Why Is 66 Added Instead of Subtracted for Reverse Reaction Ea?

[future_vet]

Hello everyone,

Here's my question.
We have a reaction with an overal enthalpy change of -66KJ. The activation energy is 7KJ.
We want the Ea for the reverse reaction.

Formula:
Ea (rev) = ∆E + Ea (fwd)
So I wrote:
Ea (rev) = -66 + 7 = 59 KJ.

But the corrected exercise says: 66+7 = 73KJ.
Why did we add 66, if it's a negative value?

Thank you,

J.

 

[GCT]

Now try to see all of this practically...the reaction itself is exothermic, the activation energy for the reverse reaction thus is greater then the forward assuming a single "transition state." Draw a free energy diagram, it should help greatly in understanding what's going on here.

 

[future_vet]

So since the reverse reaction is ENDOthermic, then the Ea should be greater than in the reaction that was exothermic... Would this be the correct way to think?

~J.

 

[Gokul43201]

vet: Do you know how to draw the energy diagram? It takes just a couple of minutes to learn it, and once you do, problems like this become a piece of cake.
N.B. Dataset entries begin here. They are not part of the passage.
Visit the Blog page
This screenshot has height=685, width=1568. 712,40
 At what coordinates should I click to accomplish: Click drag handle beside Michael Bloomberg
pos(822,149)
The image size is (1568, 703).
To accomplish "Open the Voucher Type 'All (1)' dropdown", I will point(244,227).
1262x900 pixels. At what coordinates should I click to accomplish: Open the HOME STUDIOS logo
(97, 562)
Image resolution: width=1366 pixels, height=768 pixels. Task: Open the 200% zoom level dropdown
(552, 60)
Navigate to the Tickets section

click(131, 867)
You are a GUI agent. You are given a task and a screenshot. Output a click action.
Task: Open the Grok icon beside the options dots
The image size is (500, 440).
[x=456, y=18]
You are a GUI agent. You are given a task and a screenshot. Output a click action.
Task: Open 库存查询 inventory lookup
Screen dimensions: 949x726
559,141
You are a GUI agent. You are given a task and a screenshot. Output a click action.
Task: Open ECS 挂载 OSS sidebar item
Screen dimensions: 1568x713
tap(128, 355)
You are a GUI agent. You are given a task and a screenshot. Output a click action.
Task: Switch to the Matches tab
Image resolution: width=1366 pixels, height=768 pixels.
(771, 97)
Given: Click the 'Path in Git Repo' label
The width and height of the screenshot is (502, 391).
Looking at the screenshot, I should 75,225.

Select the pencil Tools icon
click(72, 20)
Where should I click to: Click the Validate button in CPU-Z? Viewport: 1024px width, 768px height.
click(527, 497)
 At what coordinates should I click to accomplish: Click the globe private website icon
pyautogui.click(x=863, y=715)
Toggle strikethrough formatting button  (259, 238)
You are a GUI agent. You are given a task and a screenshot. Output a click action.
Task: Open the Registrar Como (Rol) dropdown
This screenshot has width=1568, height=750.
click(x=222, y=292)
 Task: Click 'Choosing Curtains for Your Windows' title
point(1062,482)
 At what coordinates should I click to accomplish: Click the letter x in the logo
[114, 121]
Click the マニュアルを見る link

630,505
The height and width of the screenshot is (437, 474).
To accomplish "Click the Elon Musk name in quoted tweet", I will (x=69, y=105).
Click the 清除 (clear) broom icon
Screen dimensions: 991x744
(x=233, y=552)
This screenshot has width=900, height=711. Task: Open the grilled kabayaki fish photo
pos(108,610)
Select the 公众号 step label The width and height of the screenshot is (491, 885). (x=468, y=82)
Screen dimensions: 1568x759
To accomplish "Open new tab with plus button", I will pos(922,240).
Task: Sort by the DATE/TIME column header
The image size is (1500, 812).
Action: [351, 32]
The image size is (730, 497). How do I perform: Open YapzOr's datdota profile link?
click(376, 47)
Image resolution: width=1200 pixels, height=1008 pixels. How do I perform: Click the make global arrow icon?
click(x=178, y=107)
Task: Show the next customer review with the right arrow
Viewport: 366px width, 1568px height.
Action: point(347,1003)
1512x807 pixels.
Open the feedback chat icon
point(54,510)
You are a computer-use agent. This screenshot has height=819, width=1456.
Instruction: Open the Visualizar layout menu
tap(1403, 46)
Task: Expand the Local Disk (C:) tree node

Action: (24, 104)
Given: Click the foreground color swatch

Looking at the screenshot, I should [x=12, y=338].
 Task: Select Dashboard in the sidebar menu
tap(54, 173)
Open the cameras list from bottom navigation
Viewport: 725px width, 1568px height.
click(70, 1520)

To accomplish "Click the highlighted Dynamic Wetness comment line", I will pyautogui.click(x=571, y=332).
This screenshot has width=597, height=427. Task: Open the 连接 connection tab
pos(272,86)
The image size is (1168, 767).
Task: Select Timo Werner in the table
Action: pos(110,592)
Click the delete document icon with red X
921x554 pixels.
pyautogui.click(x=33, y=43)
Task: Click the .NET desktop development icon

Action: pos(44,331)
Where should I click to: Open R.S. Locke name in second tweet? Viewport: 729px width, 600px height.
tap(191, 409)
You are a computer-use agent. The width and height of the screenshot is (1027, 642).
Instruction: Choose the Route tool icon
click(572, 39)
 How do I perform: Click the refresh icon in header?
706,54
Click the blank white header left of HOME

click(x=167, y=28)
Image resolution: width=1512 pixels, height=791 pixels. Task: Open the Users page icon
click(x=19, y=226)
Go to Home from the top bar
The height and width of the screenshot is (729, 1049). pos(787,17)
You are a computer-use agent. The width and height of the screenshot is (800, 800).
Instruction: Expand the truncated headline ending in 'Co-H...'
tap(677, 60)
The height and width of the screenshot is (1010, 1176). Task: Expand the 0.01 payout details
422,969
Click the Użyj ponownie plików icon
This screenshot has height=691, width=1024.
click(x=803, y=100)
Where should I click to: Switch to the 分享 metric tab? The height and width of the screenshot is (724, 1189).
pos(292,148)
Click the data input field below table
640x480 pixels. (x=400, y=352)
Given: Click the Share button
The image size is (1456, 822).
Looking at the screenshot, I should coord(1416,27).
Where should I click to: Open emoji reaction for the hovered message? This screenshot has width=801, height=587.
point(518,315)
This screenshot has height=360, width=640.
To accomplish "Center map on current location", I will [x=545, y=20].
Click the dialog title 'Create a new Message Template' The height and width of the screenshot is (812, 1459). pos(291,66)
Exothermic reaction, http://www.bbc.co.uk/scotland/education/bitesize/higher/img/chemistry/calculations_1/pe_diags/fig10.gif - the positive x-direction is the direction of the forward reaction.

 

[future_vet]

I do, and I understand why the answer is 73, but I was just puzzled by the equation, since it seemed to lead to the wrong answer...

Joanna.

 

[Bystander]

Ea (rev) = ∆E_rev + Ea (fwd)

Remember to change the sign --- the reaction is proceeding in the reverse direction, and the sign of the energy change for the reaction is opposite that for the forward.